> _Problem to work on_
Search the data below for "Identify"; list each line that holds it.

Saved data entries:
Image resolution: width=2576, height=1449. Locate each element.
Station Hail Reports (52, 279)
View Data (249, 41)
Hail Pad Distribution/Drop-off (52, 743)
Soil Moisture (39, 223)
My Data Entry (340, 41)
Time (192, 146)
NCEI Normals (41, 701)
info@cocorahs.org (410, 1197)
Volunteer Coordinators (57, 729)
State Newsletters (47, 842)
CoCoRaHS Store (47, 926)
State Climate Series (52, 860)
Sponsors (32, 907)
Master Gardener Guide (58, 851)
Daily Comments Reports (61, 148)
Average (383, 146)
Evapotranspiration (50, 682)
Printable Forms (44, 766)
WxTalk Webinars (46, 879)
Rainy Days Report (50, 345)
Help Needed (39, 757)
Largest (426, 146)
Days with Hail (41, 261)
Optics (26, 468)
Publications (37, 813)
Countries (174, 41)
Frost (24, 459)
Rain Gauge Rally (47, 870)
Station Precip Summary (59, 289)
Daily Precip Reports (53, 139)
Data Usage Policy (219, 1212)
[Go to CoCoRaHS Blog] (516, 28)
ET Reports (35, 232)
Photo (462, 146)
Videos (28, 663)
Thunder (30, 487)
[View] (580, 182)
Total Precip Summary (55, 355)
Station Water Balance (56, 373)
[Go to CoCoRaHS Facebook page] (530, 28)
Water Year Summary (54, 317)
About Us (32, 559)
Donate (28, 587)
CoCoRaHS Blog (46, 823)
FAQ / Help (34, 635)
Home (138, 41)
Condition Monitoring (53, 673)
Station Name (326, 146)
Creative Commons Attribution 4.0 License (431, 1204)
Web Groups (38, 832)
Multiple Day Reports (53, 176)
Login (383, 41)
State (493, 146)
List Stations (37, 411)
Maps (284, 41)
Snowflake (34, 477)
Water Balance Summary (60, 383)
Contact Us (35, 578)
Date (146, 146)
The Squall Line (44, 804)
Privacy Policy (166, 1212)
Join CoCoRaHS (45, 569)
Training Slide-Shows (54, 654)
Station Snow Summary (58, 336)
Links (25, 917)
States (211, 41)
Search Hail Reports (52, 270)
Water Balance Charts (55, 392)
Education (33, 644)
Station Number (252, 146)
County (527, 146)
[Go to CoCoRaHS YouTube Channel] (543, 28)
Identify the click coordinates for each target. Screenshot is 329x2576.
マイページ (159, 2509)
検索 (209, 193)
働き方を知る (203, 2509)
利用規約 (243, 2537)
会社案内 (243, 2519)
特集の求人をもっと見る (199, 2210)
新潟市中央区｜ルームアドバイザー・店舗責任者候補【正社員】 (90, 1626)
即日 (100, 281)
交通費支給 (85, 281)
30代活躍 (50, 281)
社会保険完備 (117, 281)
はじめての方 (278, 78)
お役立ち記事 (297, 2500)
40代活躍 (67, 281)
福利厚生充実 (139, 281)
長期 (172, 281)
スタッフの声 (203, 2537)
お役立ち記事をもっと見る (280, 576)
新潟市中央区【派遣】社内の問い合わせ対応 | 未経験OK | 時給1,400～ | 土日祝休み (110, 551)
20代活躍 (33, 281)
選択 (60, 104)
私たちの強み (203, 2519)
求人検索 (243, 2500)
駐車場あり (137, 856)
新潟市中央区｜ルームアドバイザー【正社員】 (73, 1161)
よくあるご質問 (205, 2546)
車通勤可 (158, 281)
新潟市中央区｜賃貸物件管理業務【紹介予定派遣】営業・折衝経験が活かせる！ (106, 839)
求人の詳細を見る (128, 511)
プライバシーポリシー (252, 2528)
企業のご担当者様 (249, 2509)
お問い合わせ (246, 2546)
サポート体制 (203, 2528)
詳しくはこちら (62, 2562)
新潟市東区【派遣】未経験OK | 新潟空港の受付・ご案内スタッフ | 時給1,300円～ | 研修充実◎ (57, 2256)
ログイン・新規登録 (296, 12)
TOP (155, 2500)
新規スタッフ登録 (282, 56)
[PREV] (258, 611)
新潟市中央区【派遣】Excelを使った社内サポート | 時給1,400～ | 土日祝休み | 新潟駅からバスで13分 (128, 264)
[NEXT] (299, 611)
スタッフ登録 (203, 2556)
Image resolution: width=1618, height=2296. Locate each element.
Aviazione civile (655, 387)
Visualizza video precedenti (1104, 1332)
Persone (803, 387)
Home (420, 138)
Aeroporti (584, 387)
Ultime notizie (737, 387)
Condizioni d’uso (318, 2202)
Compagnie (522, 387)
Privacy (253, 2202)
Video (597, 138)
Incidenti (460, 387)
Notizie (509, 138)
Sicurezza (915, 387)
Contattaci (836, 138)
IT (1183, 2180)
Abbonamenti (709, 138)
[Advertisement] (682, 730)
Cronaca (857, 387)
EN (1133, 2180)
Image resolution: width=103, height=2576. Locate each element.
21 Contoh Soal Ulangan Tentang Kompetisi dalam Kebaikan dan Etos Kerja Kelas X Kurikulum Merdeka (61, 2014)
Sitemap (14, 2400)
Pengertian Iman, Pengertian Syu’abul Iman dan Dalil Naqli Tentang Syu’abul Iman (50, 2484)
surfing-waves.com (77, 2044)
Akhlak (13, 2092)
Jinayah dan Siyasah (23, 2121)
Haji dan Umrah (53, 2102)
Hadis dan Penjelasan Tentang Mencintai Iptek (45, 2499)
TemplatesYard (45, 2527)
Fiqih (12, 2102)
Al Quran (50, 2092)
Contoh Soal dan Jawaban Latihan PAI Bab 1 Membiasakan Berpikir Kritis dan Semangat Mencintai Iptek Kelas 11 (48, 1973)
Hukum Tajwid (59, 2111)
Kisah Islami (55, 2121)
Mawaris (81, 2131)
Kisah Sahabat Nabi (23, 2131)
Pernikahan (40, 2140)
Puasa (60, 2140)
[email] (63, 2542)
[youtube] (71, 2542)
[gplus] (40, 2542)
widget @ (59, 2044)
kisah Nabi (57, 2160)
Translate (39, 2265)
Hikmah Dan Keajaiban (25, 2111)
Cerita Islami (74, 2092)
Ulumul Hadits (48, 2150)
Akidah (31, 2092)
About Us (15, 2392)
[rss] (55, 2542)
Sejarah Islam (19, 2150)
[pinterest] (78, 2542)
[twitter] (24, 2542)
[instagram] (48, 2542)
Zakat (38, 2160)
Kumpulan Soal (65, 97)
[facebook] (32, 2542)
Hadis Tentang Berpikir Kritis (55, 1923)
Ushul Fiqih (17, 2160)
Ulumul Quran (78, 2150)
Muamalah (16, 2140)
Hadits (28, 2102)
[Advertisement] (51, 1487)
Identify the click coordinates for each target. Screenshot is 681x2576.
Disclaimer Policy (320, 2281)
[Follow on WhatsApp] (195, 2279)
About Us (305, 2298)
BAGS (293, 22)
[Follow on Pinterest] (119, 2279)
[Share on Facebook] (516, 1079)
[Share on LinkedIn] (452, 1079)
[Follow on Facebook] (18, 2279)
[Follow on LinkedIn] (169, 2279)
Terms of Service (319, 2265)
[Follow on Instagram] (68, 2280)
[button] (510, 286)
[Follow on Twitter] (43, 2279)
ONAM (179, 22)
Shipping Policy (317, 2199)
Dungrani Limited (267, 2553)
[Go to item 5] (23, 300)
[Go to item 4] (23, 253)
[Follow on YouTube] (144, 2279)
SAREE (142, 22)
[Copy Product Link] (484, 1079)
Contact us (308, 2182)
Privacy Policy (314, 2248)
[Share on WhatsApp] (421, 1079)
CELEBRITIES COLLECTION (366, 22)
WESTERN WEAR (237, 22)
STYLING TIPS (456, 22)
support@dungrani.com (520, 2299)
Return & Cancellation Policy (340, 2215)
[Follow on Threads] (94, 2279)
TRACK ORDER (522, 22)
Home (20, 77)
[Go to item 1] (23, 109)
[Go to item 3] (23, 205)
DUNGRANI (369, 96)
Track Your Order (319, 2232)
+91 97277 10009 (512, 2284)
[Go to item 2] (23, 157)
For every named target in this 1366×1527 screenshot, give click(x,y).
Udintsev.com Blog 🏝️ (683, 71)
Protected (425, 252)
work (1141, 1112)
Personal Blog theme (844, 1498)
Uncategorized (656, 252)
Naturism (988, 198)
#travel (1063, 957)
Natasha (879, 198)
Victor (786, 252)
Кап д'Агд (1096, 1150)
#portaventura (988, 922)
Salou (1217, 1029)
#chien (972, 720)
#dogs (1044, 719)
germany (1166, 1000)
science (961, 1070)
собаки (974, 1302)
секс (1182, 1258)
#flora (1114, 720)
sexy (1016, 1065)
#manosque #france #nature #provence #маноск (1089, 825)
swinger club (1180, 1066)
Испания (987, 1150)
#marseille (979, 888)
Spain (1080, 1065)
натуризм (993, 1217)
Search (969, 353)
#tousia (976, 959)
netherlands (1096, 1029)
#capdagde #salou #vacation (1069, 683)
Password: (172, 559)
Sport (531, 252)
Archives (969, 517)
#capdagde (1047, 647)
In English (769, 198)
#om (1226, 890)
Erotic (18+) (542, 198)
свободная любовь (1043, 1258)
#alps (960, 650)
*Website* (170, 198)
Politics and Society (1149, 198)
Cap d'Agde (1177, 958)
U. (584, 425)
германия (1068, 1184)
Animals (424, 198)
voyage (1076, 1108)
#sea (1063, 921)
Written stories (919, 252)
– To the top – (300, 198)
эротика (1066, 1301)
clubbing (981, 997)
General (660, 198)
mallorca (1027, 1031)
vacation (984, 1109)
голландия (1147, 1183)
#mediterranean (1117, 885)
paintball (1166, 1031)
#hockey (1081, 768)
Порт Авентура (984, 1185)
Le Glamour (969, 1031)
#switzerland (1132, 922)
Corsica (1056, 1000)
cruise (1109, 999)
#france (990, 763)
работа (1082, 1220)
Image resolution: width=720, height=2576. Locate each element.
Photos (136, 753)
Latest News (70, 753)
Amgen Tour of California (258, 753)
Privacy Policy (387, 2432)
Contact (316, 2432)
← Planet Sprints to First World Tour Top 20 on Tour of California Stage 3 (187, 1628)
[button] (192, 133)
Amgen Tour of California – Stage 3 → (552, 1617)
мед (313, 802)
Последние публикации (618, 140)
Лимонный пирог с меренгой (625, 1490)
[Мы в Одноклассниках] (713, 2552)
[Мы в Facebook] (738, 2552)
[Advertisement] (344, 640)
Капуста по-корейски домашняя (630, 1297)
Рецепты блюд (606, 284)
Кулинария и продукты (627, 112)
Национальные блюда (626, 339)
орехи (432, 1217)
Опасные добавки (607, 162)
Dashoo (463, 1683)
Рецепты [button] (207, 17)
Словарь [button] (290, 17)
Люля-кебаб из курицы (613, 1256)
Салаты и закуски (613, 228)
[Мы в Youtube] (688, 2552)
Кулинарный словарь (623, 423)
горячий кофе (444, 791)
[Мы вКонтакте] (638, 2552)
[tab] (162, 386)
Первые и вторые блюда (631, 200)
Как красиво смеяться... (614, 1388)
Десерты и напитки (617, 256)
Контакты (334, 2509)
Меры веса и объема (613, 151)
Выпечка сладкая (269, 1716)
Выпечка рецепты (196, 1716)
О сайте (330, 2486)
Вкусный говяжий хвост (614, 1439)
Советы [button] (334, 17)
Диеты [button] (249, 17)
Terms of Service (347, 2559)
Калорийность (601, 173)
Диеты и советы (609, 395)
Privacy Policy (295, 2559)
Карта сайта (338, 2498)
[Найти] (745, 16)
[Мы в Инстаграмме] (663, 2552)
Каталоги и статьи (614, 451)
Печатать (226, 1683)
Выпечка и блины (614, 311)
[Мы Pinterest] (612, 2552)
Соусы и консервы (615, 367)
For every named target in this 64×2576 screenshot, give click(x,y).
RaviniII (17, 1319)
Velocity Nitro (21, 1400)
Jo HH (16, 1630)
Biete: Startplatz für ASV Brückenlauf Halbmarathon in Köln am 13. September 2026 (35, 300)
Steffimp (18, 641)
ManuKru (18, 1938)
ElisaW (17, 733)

> _Output for this exercise_
Identify the click coordinates for each target. Screenshot is 329x2576.
Identify the click coordinates for each target. Screenshot is 681x2576.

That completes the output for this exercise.